Kirk Hovenkotter: …to support ballot measures as the long play
We heard that engaging a broad coalition to build support for a long-term, transformative vision of transportation is Pittsburgh’s next major looming challenge. Whether that vision includes an extension of the East Busway, transit priority lanes in the Golden Triangle, or improved bicycle facilities on the North Side, the opportunities for transportation investment in the region require funding beyond the increase provided by Act 89, the 2013 statewide gas tax restructure. While that revenue put the region’s transportation funding crises of the 2000’s behind it, Pittsburgh’s advocates understand that they need to build off that investment.
Yet the path to raising funding is no small feat. Southwestern Pennsylvania will have to obtain the authority to increase taxes from Harrisburg, then send a referendum to voters.
As a Seattlite, hearing about that process gave me deja-vu.
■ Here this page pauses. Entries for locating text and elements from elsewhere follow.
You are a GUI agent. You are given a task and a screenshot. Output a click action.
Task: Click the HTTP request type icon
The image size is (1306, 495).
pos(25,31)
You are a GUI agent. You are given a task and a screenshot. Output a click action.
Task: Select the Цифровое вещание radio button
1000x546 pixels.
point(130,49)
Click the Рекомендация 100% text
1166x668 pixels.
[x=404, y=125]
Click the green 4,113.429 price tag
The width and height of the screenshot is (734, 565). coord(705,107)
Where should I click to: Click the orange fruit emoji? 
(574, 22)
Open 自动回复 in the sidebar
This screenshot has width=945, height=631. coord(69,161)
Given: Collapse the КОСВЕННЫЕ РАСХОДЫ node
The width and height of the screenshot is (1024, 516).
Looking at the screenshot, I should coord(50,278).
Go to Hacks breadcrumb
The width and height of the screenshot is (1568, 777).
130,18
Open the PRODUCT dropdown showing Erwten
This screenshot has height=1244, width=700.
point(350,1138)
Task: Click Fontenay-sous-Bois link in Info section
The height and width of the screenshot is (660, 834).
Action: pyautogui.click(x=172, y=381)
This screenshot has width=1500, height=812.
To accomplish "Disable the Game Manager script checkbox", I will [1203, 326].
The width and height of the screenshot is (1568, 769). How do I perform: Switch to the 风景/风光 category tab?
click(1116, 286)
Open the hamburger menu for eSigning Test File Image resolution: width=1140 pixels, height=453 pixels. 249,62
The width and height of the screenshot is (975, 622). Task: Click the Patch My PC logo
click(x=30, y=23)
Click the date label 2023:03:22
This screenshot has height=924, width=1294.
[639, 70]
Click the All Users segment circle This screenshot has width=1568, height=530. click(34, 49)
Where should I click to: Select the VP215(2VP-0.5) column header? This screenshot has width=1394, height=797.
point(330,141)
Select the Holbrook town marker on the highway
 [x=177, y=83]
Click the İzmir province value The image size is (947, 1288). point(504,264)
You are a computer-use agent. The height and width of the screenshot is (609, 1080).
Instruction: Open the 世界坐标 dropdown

As Zak mentioned, this summer a coalition of transit advocates, civic and political leaders in the Puget Sound marshaled a statewide sales tax increase for transportation through the legislature which included local authority for the region to go to the ballot to expand regional transit. Yet that coalition wouldn’t have been able to get this far without a clear regional vision that they could rally behind when it came to the legislature.
An organization or coalition is going to have to take the lead in facilitating the creation of that vision and articulating it to the Pittsburgh region. Whether it’s Southwestern Pennsylvania Commission (the designated MPO), the Allegheny Conference on Community Development, or both, there needs to be leadership that can channel Pittsburgh’s energy and enthusiasm around a transportation vision that can survive the legislature and a public vote.
Transit champions in Pittsburgh have been building momentum around system improvements for years, and they are now well-positioned to effect major change. Doing so will require the substantial coordination of these efforts in the coming years, focused mayoral leadership, and continued engagement on the part of the Port Authority. We look forward to seeing Pittsburghers’ collective vision become a reality, in which transit serves the greater Pittsburgh region efficiently, effectively, and equitably (and in which bicyclists and bus drivers live in perfect harmony).